### What to work on
Copy out exactly every line from the line containing "You are a computer-use agent." until the records below end, inclusive of both boundary lines.

Stored data
---------------

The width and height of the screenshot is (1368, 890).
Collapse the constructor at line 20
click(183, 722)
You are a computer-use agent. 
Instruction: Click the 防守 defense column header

---------------

### Written reply
You are a computer-use agent. 
Instruction: Click the 防守 defense column header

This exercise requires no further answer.